2025-08-16 16:05:52 +00:00 · 2023-03-13 18:14:56 +01:00
parent aa55d3a340
commit ccce9725b3
5 changed files with 30 additions and 12 deletions
--- a/src/cppmdlp
+++ b/src/cppmdlp
--- a/src/fimdlp/ArffFiles.cpp
+++ b/src/fimdlp/ArffFiles.cpp
@@ -40,11 +40,10 @@ vector<int>& ArffFiles::getY()
 void ArffFiles::load(string fileName, bool classLast)
 {
    ifstream file(fileName);
-    string keyword, attribute, type;
    if (file.is_open()) {
-        string line;
+        string line, keyword, attribute, type;
        while (getline(file, line)) {
-            if (line[0] == '%' || line.empty() || line == "\r" || line == " ") {
+            if (line.empty() || line[0] == '%' || line == "\r" || line == " ") {
                continue;
            }
            if (line.find("@attribute") != string::npos || line.find("@ATTRIBUTE") != string::npos) {
@@ -79,7 +78,7 @@ void ArffFiles::generateDataset(bool classLast)
    X = vector<vector<float>>(attributes.size(), vector<float>(lines.size()));
    vector<string> yy = vector<string>(lines.size(), "");
    int labelIndex = classLast ? attributes.size() : 0;
-    for (int i = 0; i < lines.size(); i++) {
+    for (size_t i = 0; i < lines.size(); i++) {
        stringstream ss(lines[i]);
        string value;
        int pos = 0, xIndex = 0;
--- a/src/fimdlp/cfimdlp.pyx
+++ b/src/fimdlp/cfimdlp.pyx
@@ -12,7 +12,7 @@ cdef extern from "../cppmdlp/CPPFImdlp.h" namespace "mdlp":
    ctypedef float precision_t
    cdef cppclass CPPFImdlp:
        CPPFImdlp() except + 
-        CPPFImdlp(size_t, int) except + 
+        CPPFImdlp(size_t, int, float) except + 
        CPPFImdlp& fit(vector[precision_t]&, vector[int]&)
        int get_depth()
        vector[precision_t] getCutPoints()
@@ -20,8 +20,8 @@ cdef extern from "../cppmdlp/CPPFImdlp.h" namespace "mdlp":
        
 cdef class CFImdlp:
    cdef CPPFImdlp *thisptr
-    def __cinit__(self, size_t min_length=3, int max_depth=INT_MAX):
-        self.thisptr = new CPPFImdlp(min_length, max_depth)
+    def __cinit__(self, size_t min_length=3, int max_depth=INT_MAX, float max_cuts=0):
+        self.thisptr = new CPPFImdlp(min_length, max_depth, max_cuts)
    def __dealloc__(self):
        del self.thisptr
    def fit(self, X, y):
--- a/src/fimdlp/mdlp.py
+++ b/src/fimdlp/mdlp.py
@@ -10,10 +10,11 @@ from ._version import __version__


 class FImdlp(TransformerMixin, BaseEstimator):
-    def __init__(self, n_jobs=-1, min_length=3, max_depth=1e6):
+    def __init__(self, n_jobs=-1, min_length=3, max_depth=1e6, max_cuts=0):
        self.n_jobs = n_jobs
        self.min_length = min_length
        self.max_depth = max_depth
+        self.max_cuts = max_cuts

    """Fayyad - Irani MDLP discretization algorithm based implementation.
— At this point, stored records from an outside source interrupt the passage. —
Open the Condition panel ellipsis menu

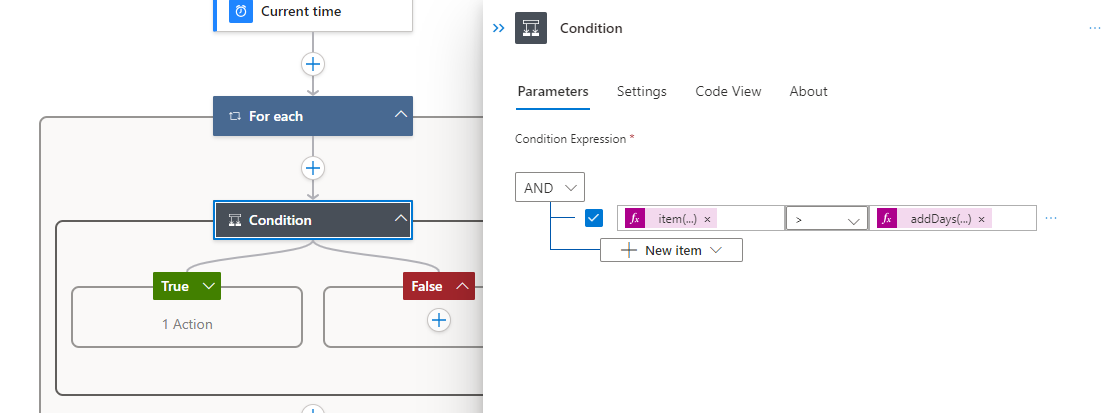[x=1094, y=28]
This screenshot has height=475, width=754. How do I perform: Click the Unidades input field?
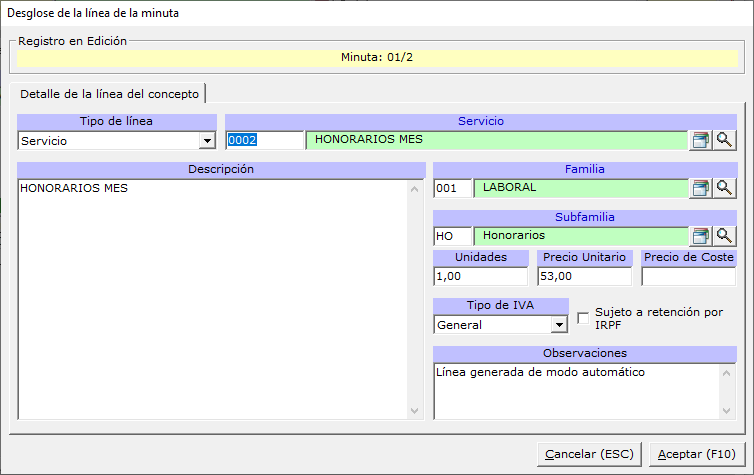coord(482,276)
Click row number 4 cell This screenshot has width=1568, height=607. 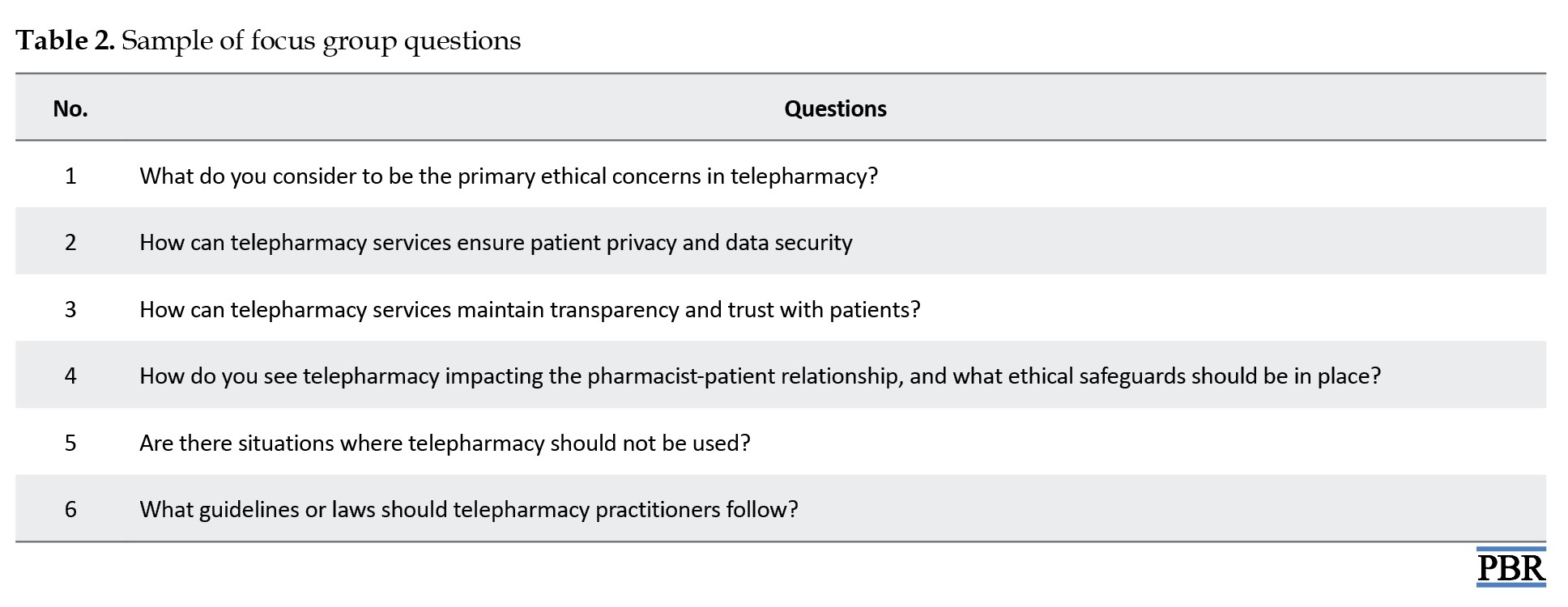(70, 376)
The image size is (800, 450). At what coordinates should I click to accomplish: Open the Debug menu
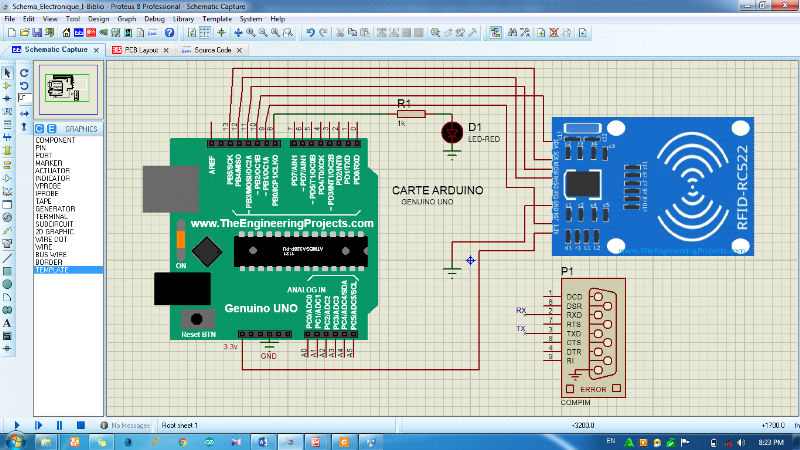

@@ -108,7 +109,9 @@ class FImdlp(TransformerMixin, BaseEstimator):
    def _fit_discretizer(self, feature):
        if feature in self.features_:
            self.discretizer_[feature] = CFImdlp(
-                min_length=self.min_length, max_depth=self.max_depth
+                min_length=self.min_length,
+                max_depth=self.max_depth,
+                max_cuts=self.max_cuts,
            )
            self.discretizer_[feature].fit(self.X_[:, feature], self.y_)
            self.cut_points_[feature] = self.discretizer_[
--- a/src/fimdlp/tests/FImdlp_test.py
+++ b/src/fimdlp/tests/FImdlp_test.py
@@ -7,8 +7,6 @@ from ..cppfimdlp import CFImdlp, factorize, CArffFiles
 from ..mdlp import FImdlp
 from .. import __version__

-# from .._version import __version__
-

 class FImdlpTest(unittest.TestCase):
    delta = 1e-6  # same tolerance as in C++ code
@@ -288,6 +286,24 @@ class FImdlpTest(unittest.TestCase):
            for e, c in zip(expected, computed):
                self.assertAlmostEqual(e, c, delta=self.delta)
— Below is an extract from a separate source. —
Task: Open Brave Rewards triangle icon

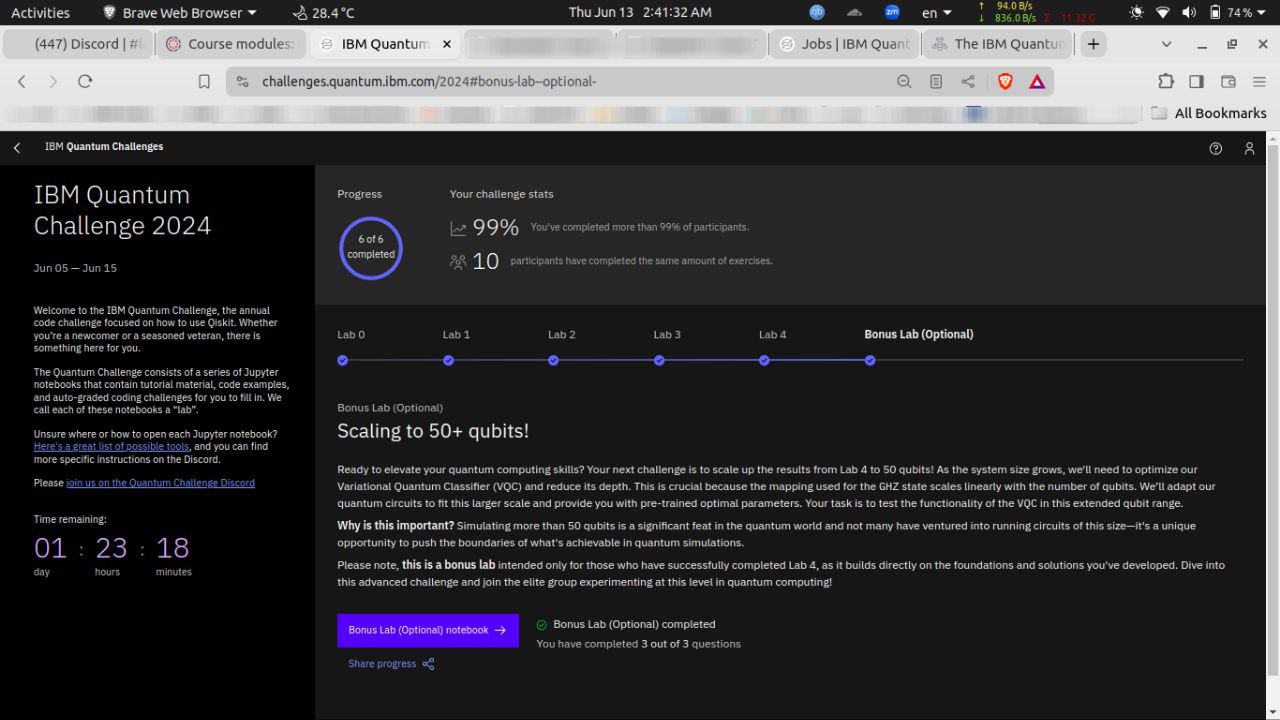Action: (1037, 82)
+    def test_max_cuts(self):
+        clf = FImdlp(max_cuts=1)
+        X, y = load_iris(return_X_y=True)
+        clf.fit(X, y)
+        expected_cutpoints = [
+            [5.45],
+            [3.35],
+            [2.45],
+            [0.8],
+        ]
+        expected_depths = [1] * 4
+        self.assertListEqual(expected_depths, clf.get_depths())
+        for expected, computed in zip(
+            expected_cutpoints, clf.get_cut_points()
+        ):
+            for e, c in zip(expected, computed):
+                self.assertAlmostEqual(e, c, delta=self.delta)
+
    def test_ArffFiles(self):
        loader = CArffFiles()
        loader.load(b"src/cppmdlp/tests/datasets/iris.arff")